Ukrainian officials on Tuesday accused the Kremlin’s forces of targeting rescue workers as the death toll from two Russian missile strikes that slammed into residential buildings in the downtown area of a Ukrainian city climbed to seven.
The dead in the Monday evening strikes in the city of Pokrovsk were five civilians, one rescuer and one soldier, Donetsk Gov. Pavlo Kyrylenko said. Dozens more were wounded, most of them police officers, emergency workers and soldiers who had rushed to the scene to assist residents.
The Russian missiles slammed into the center of Pokrovsk, which is in the eastern Donetsk region that is partially occupied by Russia. Emergency crews were still removing rubble at the scene on Tuesday. The Iskander missiles, which have an advanced guidance system that increases their accuracy, hit within 40 minutes of each other, according to Kyrylenko.
Russia has since the start of the war aimed artillery and missiles at the exact same spot it struck around 30 minutes earlier, often hitting emergency workers who had deployed at the scene. It’s a tactic, called a “double tap” in military jargon, that the Russians also used in Syria’s civil war.
“All of (the police) were there because they were needed, putting their efforts into rescuing people after the first strike,” Ivan Vyhivskyi, chief of Ukraine’s National Police, said Tuesday. “They knew that under the rubble were the injured — they needed to react, to dig, to retrieve, to save. And the enemy deliberately struck the second time.”

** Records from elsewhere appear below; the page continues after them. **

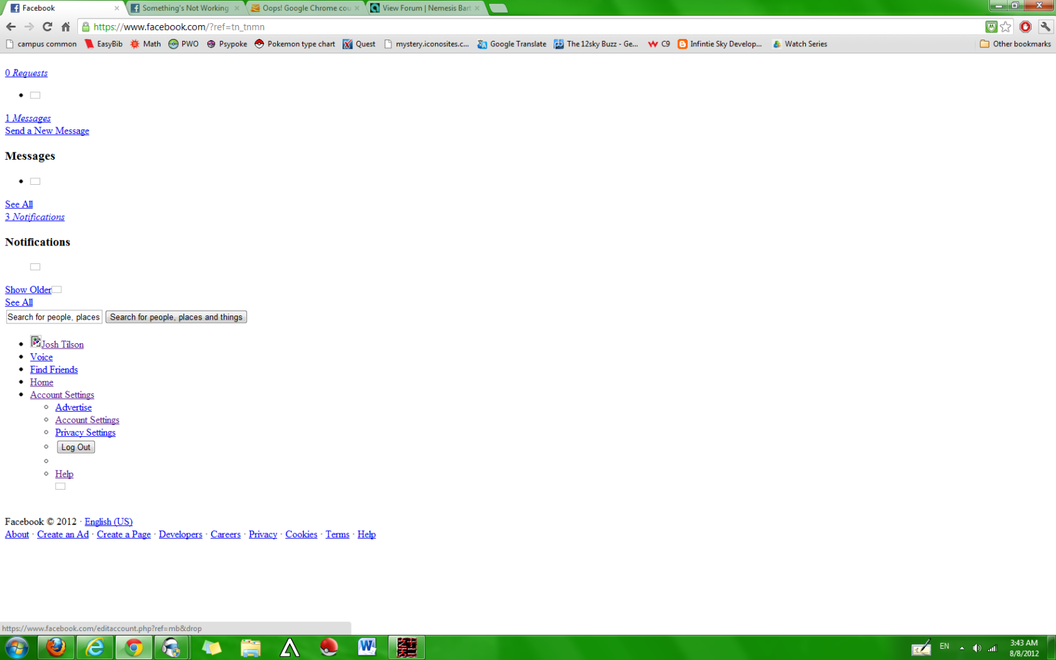The width and height of the screenshot is (1056, 660).
Task: Expand the Other bookmarks folder
Action: click(1015, 44)
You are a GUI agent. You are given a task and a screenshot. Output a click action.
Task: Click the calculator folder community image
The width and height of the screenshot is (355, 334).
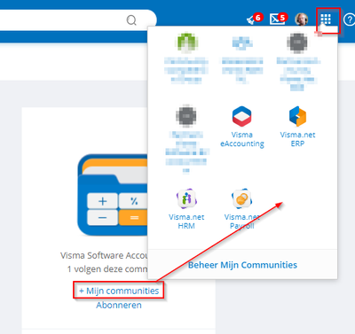pos(113,195)
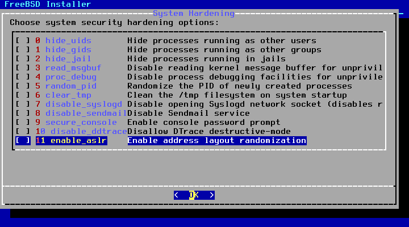Choose the secure_console entry
Screen dimensions: 409x227
[81, 122]

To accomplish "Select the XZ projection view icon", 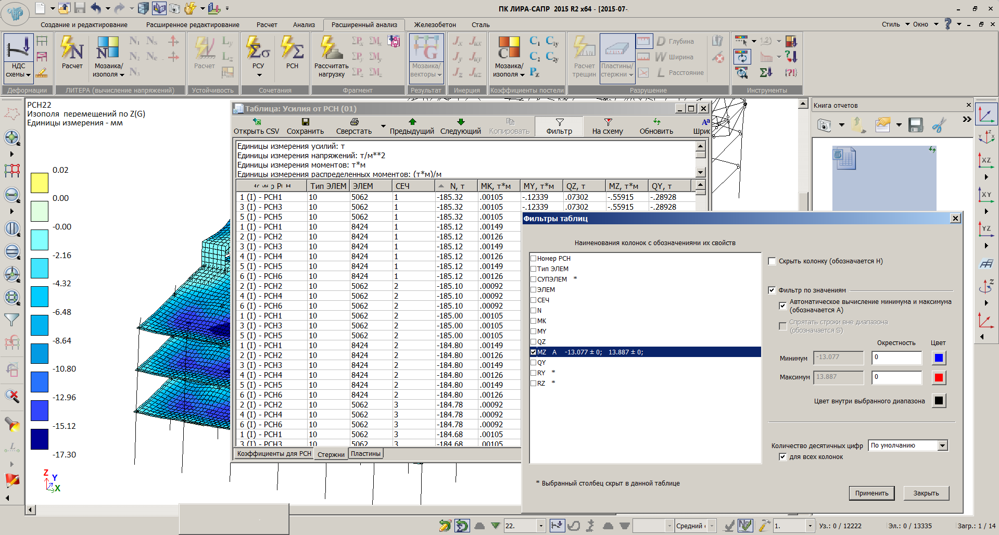I will click(x=986, y=160).
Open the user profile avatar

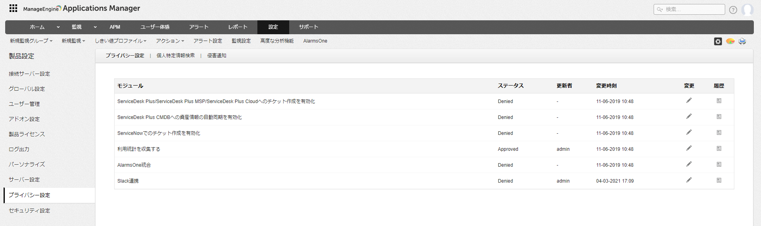click(x=747, y=10)
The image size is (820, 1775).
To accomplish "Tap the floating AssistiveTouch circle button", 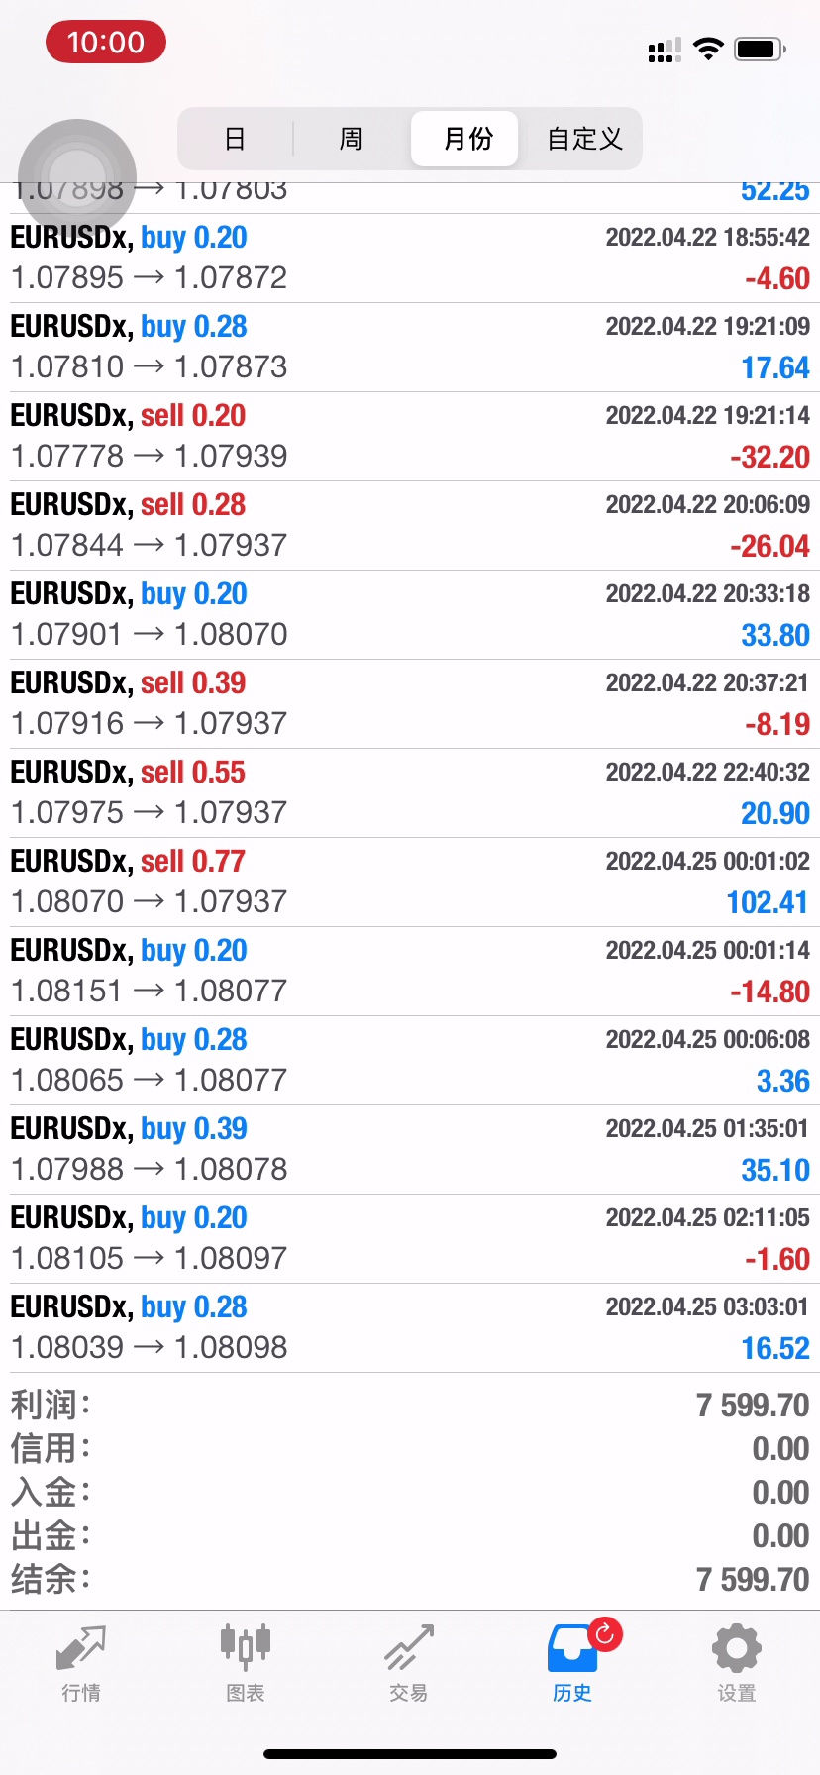I will [x=77, y=178].
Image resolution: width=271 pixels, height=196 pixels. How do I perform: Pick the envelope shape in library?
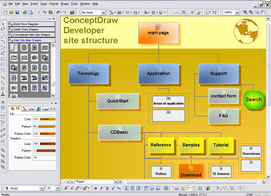24,58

Russia’s Ministry of Defense claimed it hit a Ukrainian army command post in Pokrovsk. Neither side’s claims could be independently verified.
Among those injured was Volodymyr Nikulin, a policeman originally from the now Russian-occupied port city of Mariupol.
Arriving at the scene after the first missile strike, Nikulin was wounded in the second strike when missile shrapnel pierced his left lung and left hand.
“Today is not my happy day because Russian criminals committed another awful crime in Pokrovsk,” he said in a video he sent to The Associated Press from a hospital ward in the city.
In the video, he is seen lying on a bed shirtless, dried blood on his side and covering his left hand. He moves with pain to show his injuries.
Pointing his camera to show other injured security forces in the ward, he says: “Look, these are Ukrainian heroes who helped (injured) people.”
Like others, Nikulin was taken to a hospital in the city. But there were so many injured that he was still waiting for surgery on Tuesday morning. He was later transported to a hospital in Dnipro, where he was to undergo surgery to remove the shrapnel.
Nikulin had already witnessed some of the war’s horrors. He helped an AP team escape after Russian troops that had besieged the city entered the downtown area and searched for them.
He featured in the award-winning documentary “20 Days in Mariupol,” a joint project between The Associated Press and PBS Frontline about the earliest phase of the Russian invasion of Mariupol.
The head of the Pokrovsk City Administration, Serhii Dobriak, described the attacks on Pokrovsk as “a typical Russian scenario: 30-40 minutes between missiles.”
“When rescuers come to save people’s lives, another rocket arrives. And the number of casualties increases,” he said in a video comment to local media.
Kyrylenko, the regional governor, said that 12 multi-story buildings were damaged in Pokrovsk as well as a hotel, a pharmacy, two stores and two cafes.
Russian missiles, drones and artillery have repeatedly struck civilian areas in the war. The Kremlin says its forces target only military assets and claims other damage is caused by debris from Ukrainian air defense weapons.
Meanwhile, an overnight attack on the town of Kruhliakivka, in the northeastern Kharkiv region, killed three people and injured nine others, Gov. Oleh Syniehubov said.
Russia also dropped four guided bombs on a village near Kupiansk, in the Kharkiv region, killing two civilians, Ukraine’s presidential office said.
Rescuers later came under fire and two of them were injured, it said.